■ **Tugas Tertulis 1**: Dalam kutipan tentang teori kognitif, apa arti bahasa menurut Noam Chomsky?
■ **Tugas Tertulis 2**: Teruskan rangkuman tentang teori kognitif dan pemerolehan bahasa ini, mulai sesudah kalimat terakhirnya.

■ **Kutipan Pilihan**:
********************

Thursday, 8 May 2014

Resume Teori Kognitif

Buku               :   “Psikolinguistik Pembelajaran Bahasa Arab”
Pengarang       :   Prof. Dr. Abdul Aziz bin Ibrahim el-Ushaili
Penerjemah     :   H. M. Jailani Musni, Lc. MA.
Penerbit          :   Humaniora Press
Tebal               :   153 Halaman
1.      Teori Kognitif dan Hipotesis Universal Dalam Pemerolehan Bahasa
Menurut Noam Chomsky, bahasa adalah sistem kaidah yang sangat dalam dan rumit. Dengan kedalaman dan kerumitannya itu, bahasa mengajak seseorang untuk memahami kalimat-kalimat dalam jumlah yang tidak terbatas, walau pun belum pernah ia mendengar atau menggunakan kalimat itu aebelumnya. Sedangkan dalam grammar atau tata bahasa-dalam metode ini-bukanlah mempelajari sekelompok contoh-contoh kalimat dari suatu bahasa. Grammar merupakan sistem yang berdiri sendiri di dalam akal si penutur bahasa yang diperolehnya semasa kecil. Dalam hal ini, fungsi teori bahasa adalah menyingkap tentang sistem ini yang dinamakannya kompetensi bahasa, lawan dari performansi bahasa.
Pandangan Chomsky ini tidak berarti hanya menolak karakteristik bahasa dan cara menganalisis kaum strukturis dalam hal penafsiran bahasa. Tetapi, Chomsky juga menolak semua teori dan pandangan yang berhubungan dengan teori structural. Mereka menolak semua teori yang digunakan untuk melihat karakteristik bahasa, metode analisis yang digunakan, penafsiran cara pemerolehannya, termasuk cara mempelajari dan mengajarkannya.
Pembicaraan tentang hipotesis universal dalam pemerolehan bahasa (the universal hypothesis in language acquisition)-bahasa ibu atau bahasa kedua-sebenarnya adalah pembicaraan tentang faktor-faktor internal, seperti factor kodrati atau bawaan lahir, factor kognitif, dan factor-faktor lainnya, lawan dari faktor-faktor eksternal, seperti input bahasa. Para pendukung hipotesis ini memandang bahwa input bahasa, baik sendirian maupun didukung oleh faktor-faktor kognitif nonlinguistic-tidak akan cukup untukl menafsirkan pemerolehan bahasa. Mereka juga menegaskan peranan utama bagi pembawaan bahasa (fitrah lughawiah) dan kaiidah universal.

********************

■ **Daftar Baris**:
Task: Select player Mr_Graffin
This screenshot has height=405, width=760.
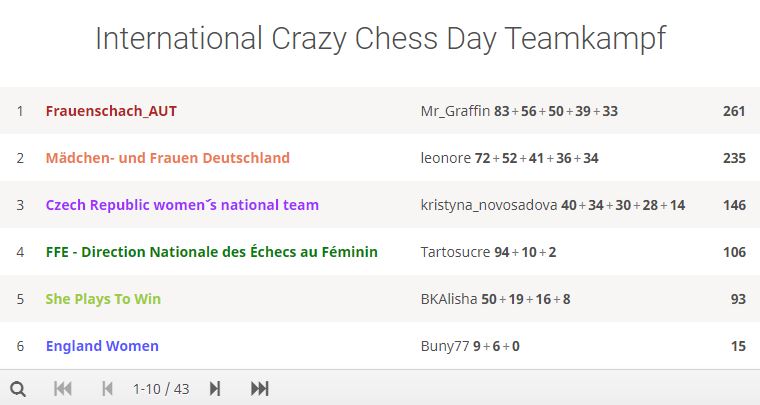Action: tap(455, 111)
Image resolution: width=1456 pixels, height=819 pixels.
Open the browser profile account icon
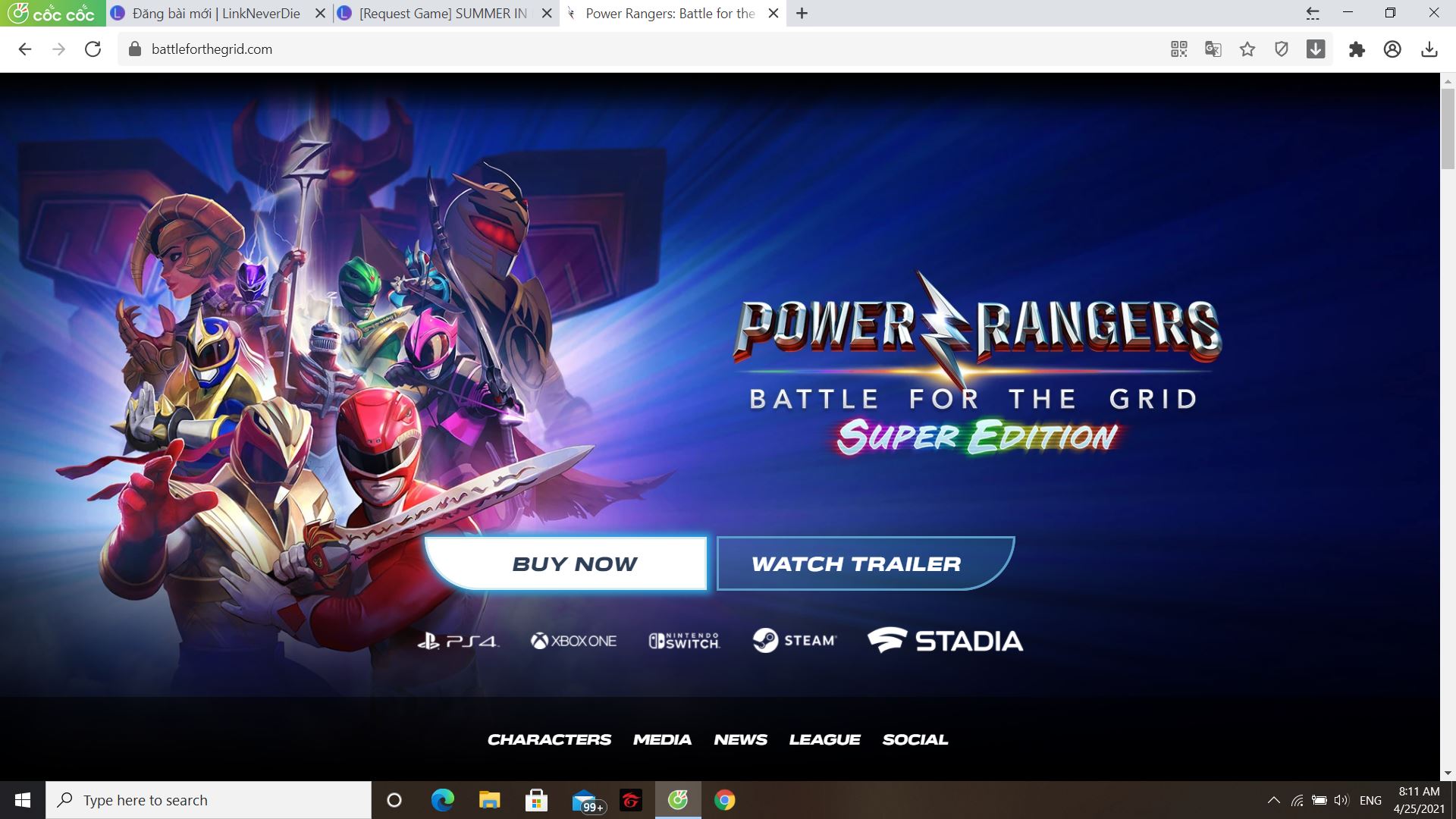(x=1393, y=49)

********************

■ **Hasil Akhir 1**: Bahasa adalah sistem kaidah yang sangat dalam dan rumit.

■ **Hasil Akhir 2**:
Berdasarkan fakta-fakta ini, Chomsky berkesimpulan bahwa harus ada dasar-dasar atau asas-asas kognisi bahasa yang mengontrol pemerolehan bahasa ini. Dengan begitu, pemerolehan bahasa akan berjalan dengan baik dan teratur, yang tidak diperlukan oleh manusia, tetapi hanya dalam batas minimal dari input bahasa dan dalam batas kecerdasan yang minimal pula. Asas-asas ini-seperti yang Chomsky katakana-hendaknya universal; artinya sesuatu yang umum bagi semua orang atau semua bangsa di dunia. Chomsky menambahkan bahwa penutur bahasa-dengan bantuan kaidah universal ini, dan dengan jumlah input bahasa yang terbatas-akan mampu membuat kalimat bahasa itu dalam jumlah yang tidak terbatas. Ia juga dapat menentukan benar salahnya kalimat tersebut. Chomsky tidak saja menekankan pentingnya hubungan antara kaidah-universal dan pemerolehan bahasa ibu tetapi ia juga menganggap sangat penting. Alasannya, itulah salah satunya solusi terhadap apa yang ia namakan sebagai problematika-logika (logical problem) dalam pemerolehan bahasa.
Masalah logical problem ini dijelaskan oleh penganut aliran kognitif. Anak dengan sendirinya akan sampai pada kaidah bahasanya, tanpa memerlukan orang yang dapat mengajarkannyatentang mana kaidah yang benar dan salah. Hal ini berkaitan dengan masalah lain yang hampir semua penganut aliran kognitif-kodrati menyepakatinya. Masalah yang dimaksud adalah bahwa input bahasa yang anak-anak dapatkan pada fase pemerolehan bahasa tidak bisa menutupi semua unsur bahasa. Jika demikian halnya, faktor lain yang harus ada yang dengannya akan menghalangi anak untuk jatuh pada hipotesis-hipotesis yang salah sekitar bahasa. Chomsky memandang bahwa factor ini adalah sesuatu yang ada di dalam diri anak tersebut. Factor itulah yang membimbingnya untuk membuat kaidah bahasa, dan menjauhkannya dari hipotesis-hipotesis yang salah. Factor itu pula yang akan menjaganya dari hal-hal yang menjadikannya berlaku serampangan dalam mencapai kaidah itu. Factor yang dimaksud, menurut Chomsky  adalah kodrat (fitrah) bahasa. Inilah factor yang mengontrol kaidah universal tersebut kepada diri anak dengan perantaraan kotak ilusi hitam. Di duga keberadaan kotak ini ada di otak manusia, yang ia namakan instrument pemerolehan bahasa”.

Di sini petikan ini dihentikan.